“Property not merely has duties, but has so many duties that its possession to any large extent is a bore. In the interest of the rich we must get rid of it.”
--Oscar Wilde
1.
Let’s start with a defense of Xmas, or of what is essential to it: that there is a tree, and a gift for a child under a tree, that is “from Santa.” It is a way to enact for a child the opposite of Nietzsche's theory of universal debt. An adult, usually a parent, enacts the possibility that the child owes the world nothing. On the contrary the world can make for the child at least one moment of joy. Something will come from the world for the child.
2.
For the child, Xmas has nothing to do with 'consumerism'. The gift just appears. Its a bit of what the surrealists called the marvelous. For the adult, it is a way to give to the child without expecting the child to be grateful to the parent. Rather, it is so the child can know that world itself could be generous. Nothing is owed in return. At least not yet. Later, the child can be let in on the secret: that we are staging a marvelous ritual about how the world itself could be experienced as bounty and plentitude, but we do so in a long loop through the generations. The gift the child will owe does not come until much later, when the child grows up, and owes a gift in turn to another child. Such long loops are what constitute the plural subject ‘we.’
3.
That the critique of Xmas as 'consumerism' is a pseudo-critique is easily seen. What is supposedly wrong is the 'excessive' consumption of Xmas. This lets supposedly normal consumption off the hook. Genuine critique would of course start from the reverse premise: Only excessive consumption is of any interest because it is outside the realm of calculation. So-called 'normal' consumption is what calls for critique. The purely excessive, aesthetic consumption, the gift from nowhere, is the only defensible form, and not only of consumption, but also of the gift.
#whatif the rich paid the same taxes as everybody else?
#whatif we just circulated ideas rather than respond to the demand to make ‘demands'?
#whatif nobody had to go homeless?
#whatif we declared war on poverty rather than on other countries?
#whatif we occupied twitter with a questioning of our needs and desires?
#whatif all children had access to free quality health care?
#whatif the banks served the economy; rather than the economy the banks?
McKenzie Wark, author of The Beach Beneath the Street, spoke to the Occupy Washington Square Park Teach In on 6th November. The original text of his speech is below:
There is a specter haunting Wall St, the specter of a people. We've got them spooked—that unholy alliance of closet fascists and pseudo-liberals who deny we exist: Bloomberg and Fox News, David Brooks and Larry Summers. Its high time that we speak for ourselves, that we take the mic and pass it around.
Those who talk about the 99% without talking about what they really love, what they really desire, what everyday life is a struggle about—they are speaking with a corpse in their mouth. The struggle to live unites us all—in all our differences.

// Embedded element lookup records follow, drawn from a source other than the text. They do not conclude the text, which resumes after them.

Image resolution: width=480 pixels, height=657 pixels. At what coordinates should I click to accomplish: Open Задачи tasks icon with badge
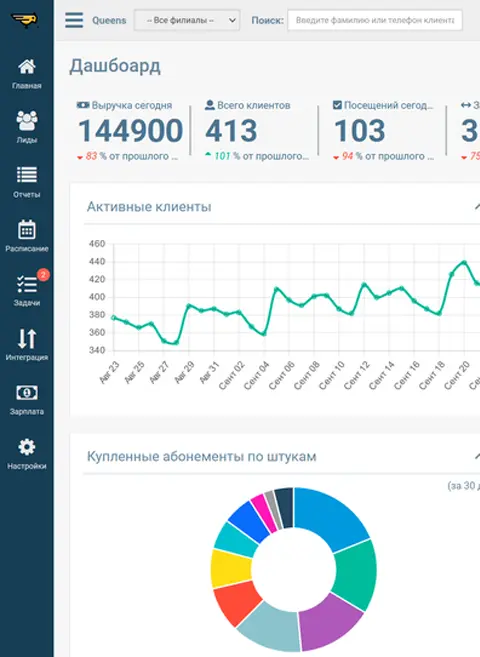(27, 284)
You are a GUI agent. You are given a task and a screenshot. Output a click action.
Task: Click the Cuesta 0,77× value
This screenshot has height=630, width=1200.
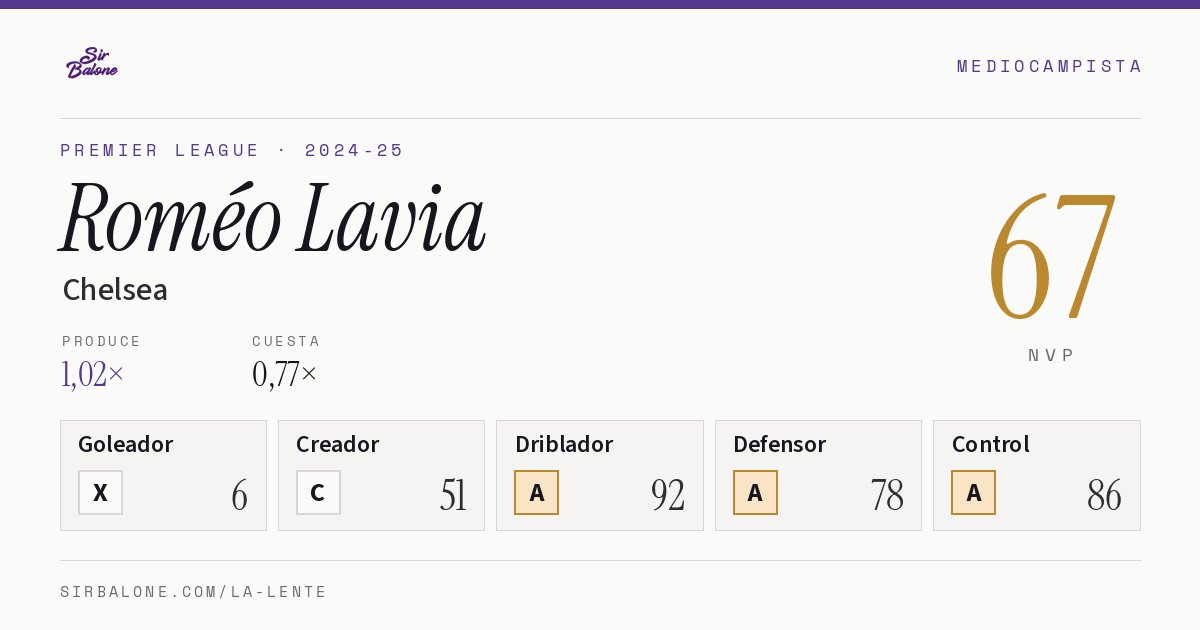tap(285, 374)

Our ideas are on everybody's minds. Be impossible, demand the realistic. There is tenderness only in the crudest demands. Nobody should go hungry. Nobody should go homeless. Or be crushed by debt.

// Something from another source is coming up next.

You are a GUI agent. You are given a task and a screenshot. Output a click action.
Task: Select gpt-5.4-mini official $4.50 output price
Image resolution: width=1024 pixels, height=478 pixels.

The confrontations with the police usually get the most attention, but they're not the only thing going on at Occupy Wall Street. I went down to Zuccotti Park at about 9PM on Wednesday, 5th October after putting the kids to bed. I was alarmed by stuff on the twitter feed that detailed incidents of contact with the police but which were not clear about the location. I wanted to make sure our Park was still there.
Just off the subway, and heading down Church Street, I caught a glimpse of a march going North, up the street parallel to the east. I saw a mass of closely ranked bodies and banners and heard some vigorous chants. I wasn't sure where they'd be going, as Wall street is to the south. I decided to keep going down Church to Zuccotti Park and maybe catch up with that group later.
The occupation isn't actually on Wall Street, of course. And while there is actually a street called Wall Street in downtown Manhattan, "Wall Street" is more of a concept, an abstraction. So what the occupation is doing is taking over a little (quasi) public square in the general vicinity of Wall Street in the financial district and turning it into something like an allegory. Against the abstraction of Wall Street, it proposes another, perhaps no less abstract story.
The abstraction that is Wall Street already has a double aspect. On the one hand, Wall Street means a certain kind of power, an oligopoly of financial institutions which extract a rent from the rest of us and in exchange for which we don't seem to get very much. "What's good for General Motors is good for America" was the slogan of the old military industrial complex. These days the slogan of the rentier class is: "What's good for Goldman Sachs is none of your fucking business."